▶ _Work task 1_
List every personal name that appears in the landscape architecture text.
▶ _Work task 2_
Repeat everything in the landscape architecture text from "Landscape Architecture is a" down to "questioned and redefined.".
▶ _Work task 3_
Answer these from the landscape architecture text:
(a) Which three kinds of places are given as examples of the outdoor spaces that landscape architecture designs?
(b) Who is named as the studio co-ordinator?
(c) Which three things does the text say landscape architecture is not?

Studio Co-ordinator:- Ravindra Punde
-Sharvin Jangle
Landscape architecture is the way of designing and creating an outdoor space that people can interact with. This includes things like streetscapes, plazas and even residential areas. It is focused on designing and crafting outdoor environments, integrating both natural and built elements. This field bridges the gap between architecture and ecology, focusing on the harmonious coexistence of human activity and natural processes in public and private spaces.
Saee Patil
Landscape is Indigenous (native) where one can connect themselves to nature. Landscape is an ecologically balanced space, which develops, and maintains through the natural seasons of nature. Where all kinds of beings inhabit.
Harshita Patel
Landscape Architecture is not gardening, it is not a front yard lawn or a tree plantation project; I believe landscape includes coagulation of Humans, non-humans and other biological matters busy in their process competing with each other. Some 'landscape ' entities have tried dominating a shared home we call 'Earth', but every time they have, they somehow fail.
Landscape Architecture is a continuum of different biological processes, and can also be said, a creation of multiple layers of organic cycles happening together
Sahil Sawant
These initial perspectives opened up various imaginations of the landscape. It reflects one’s context, practice, and scales of looking at the environment. Throughout the course, these imaginations were questioned and redefined.
“What is a forest? how does one make a forest?”
“How does one think about landscapes in a cluster of slums?”
“How do you think about the landscape of a Slum redevelopment scheme through its services?”
“What does flood mean?”
“When the landscape is dynamic, how do you draw time?”

▶ _Records_
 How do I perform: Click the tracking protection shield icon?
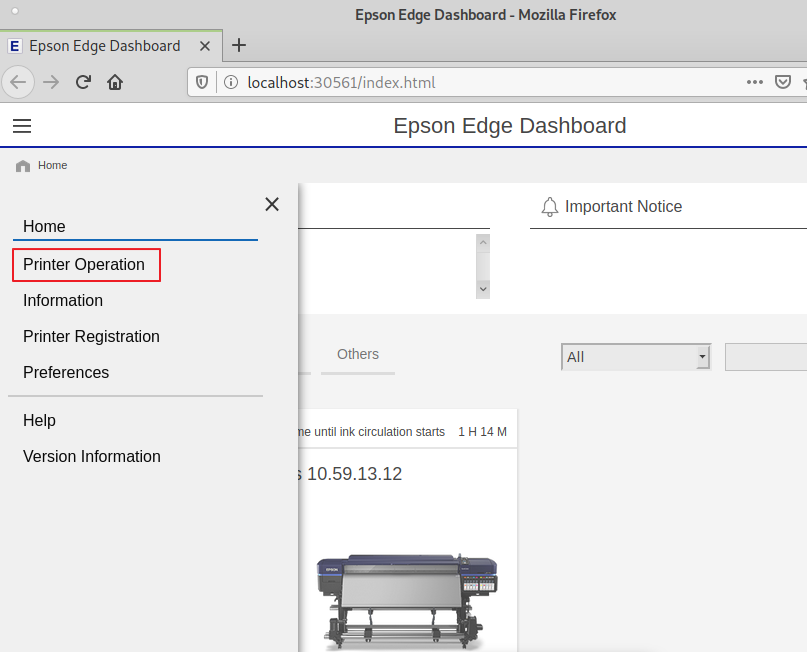coord(202,82)
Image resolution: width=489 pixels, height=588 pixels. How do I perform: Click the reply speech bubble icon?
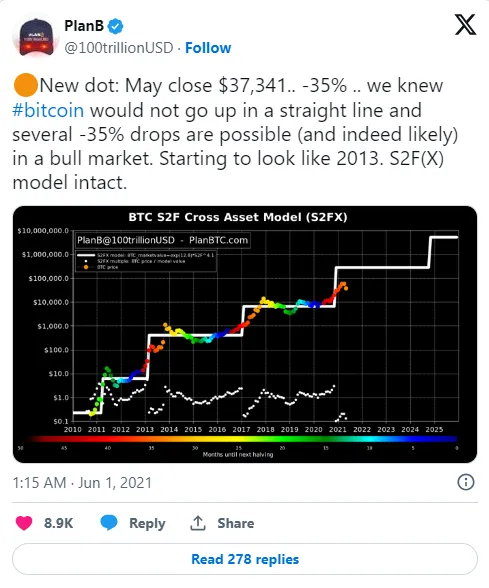pos(109,523)
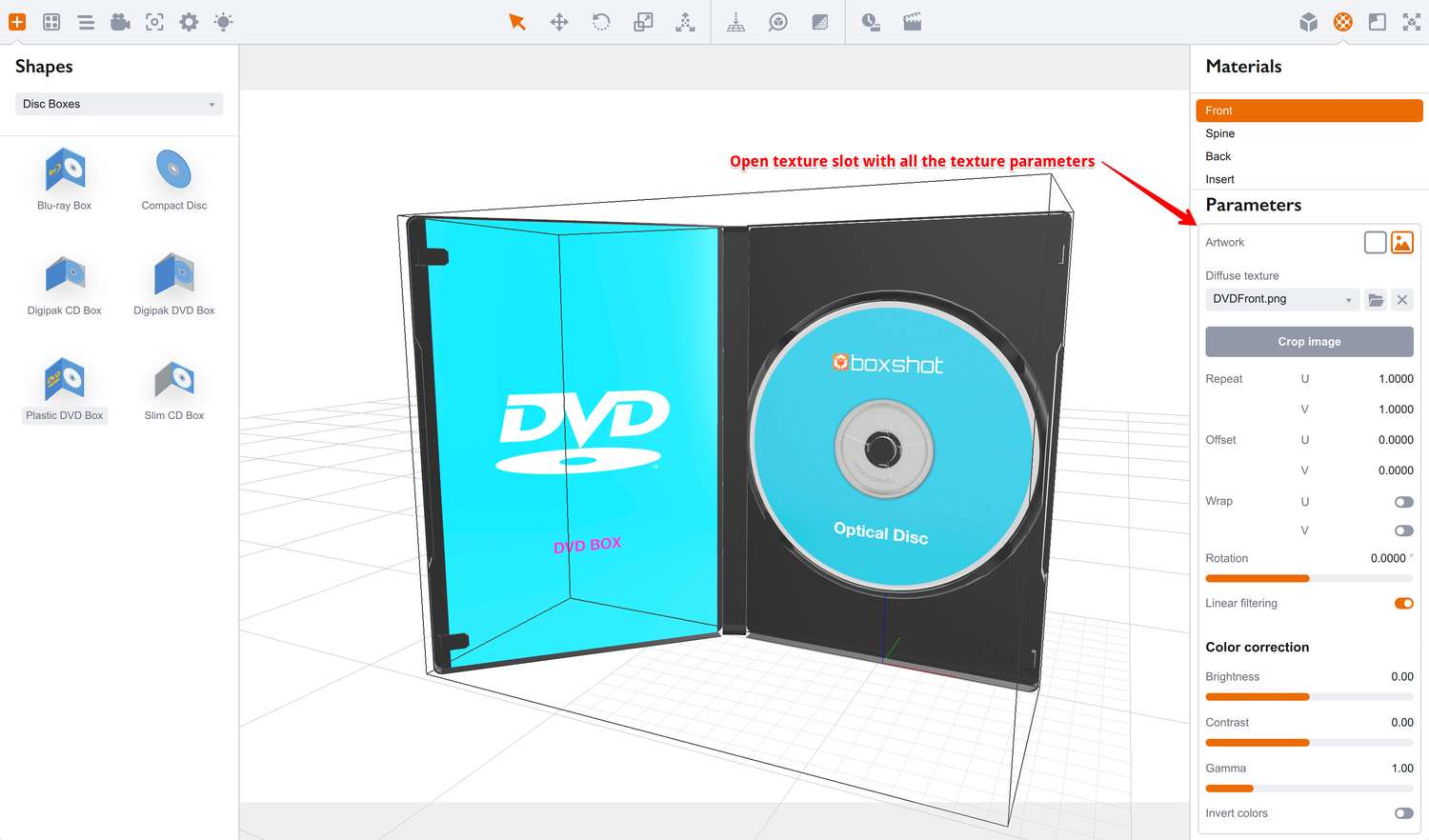Toggle Wrap U switch
The width and height of the screenshot is (1429, 840).
pyautogui.click(x=1403, y=502)
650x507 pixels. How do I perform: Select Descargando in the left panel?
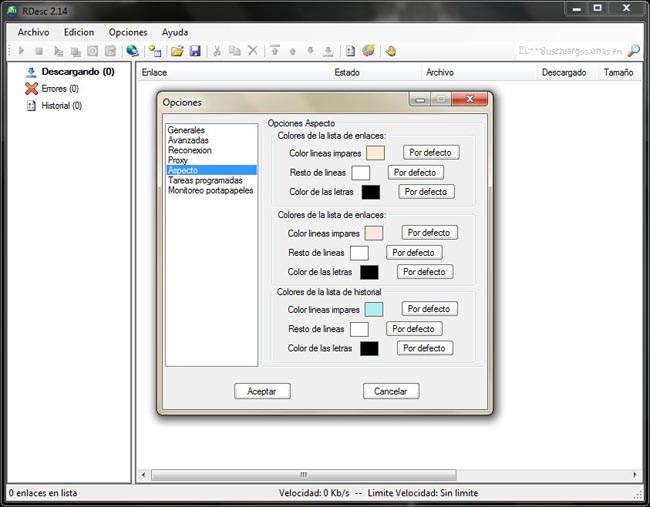[x=77, y=72]
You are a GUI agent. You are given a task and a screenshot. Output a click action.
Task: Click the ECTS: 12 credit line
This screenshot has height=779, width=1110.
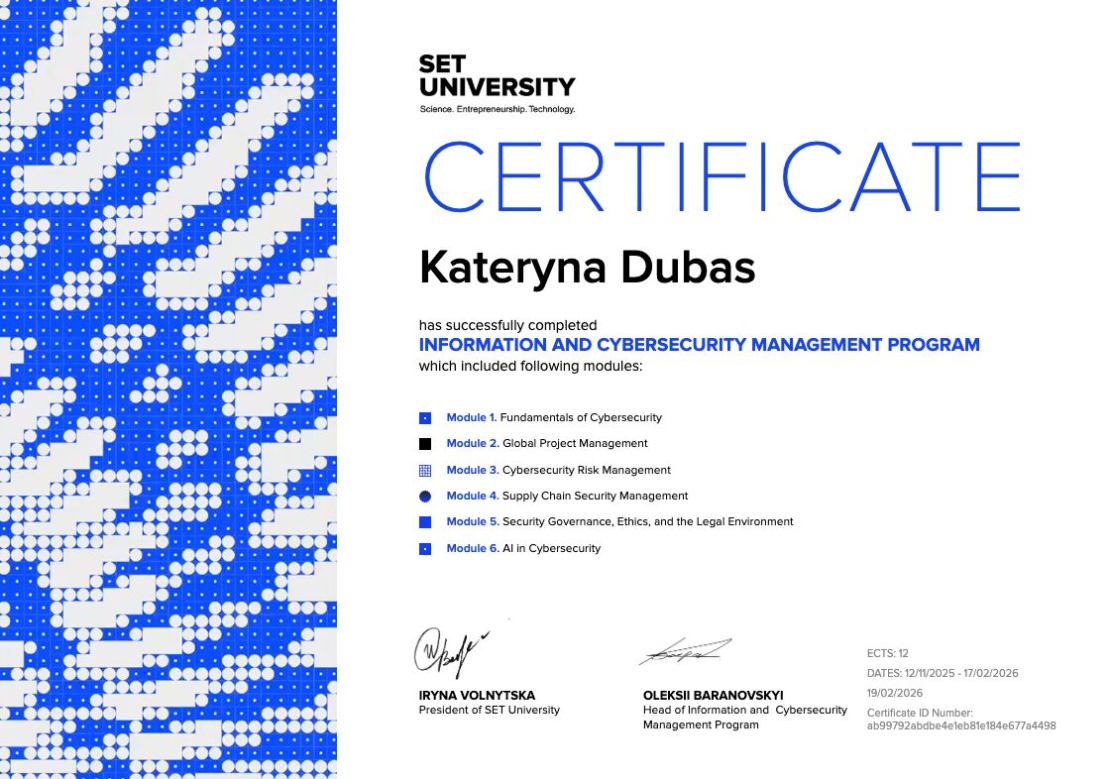coord(887,653)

▶ _Answer space 1_
Ravindra Punde, Sharvin Jangle, Saee Patil, Harshita Patel, Sahil Sawant

▶ _Answer space 2_
Landscape Architecture is a continuum of different biological processes, and can also be said, a creation of multiple layers of organic cycles happening together
Sahil Sawant
These initial perspectives opened up various imaginations of the landscape. It reflects one’s context, practice, and scales of looking at the environment. Throughout the course, these imaginations were questioned and redefined.

▶ _Answer space 3_
(a) Streetscapes, plazas and residential areas.
(b) Ravindra Punde.
(c) Gardening, a front yard lawn, and a tree plantation project.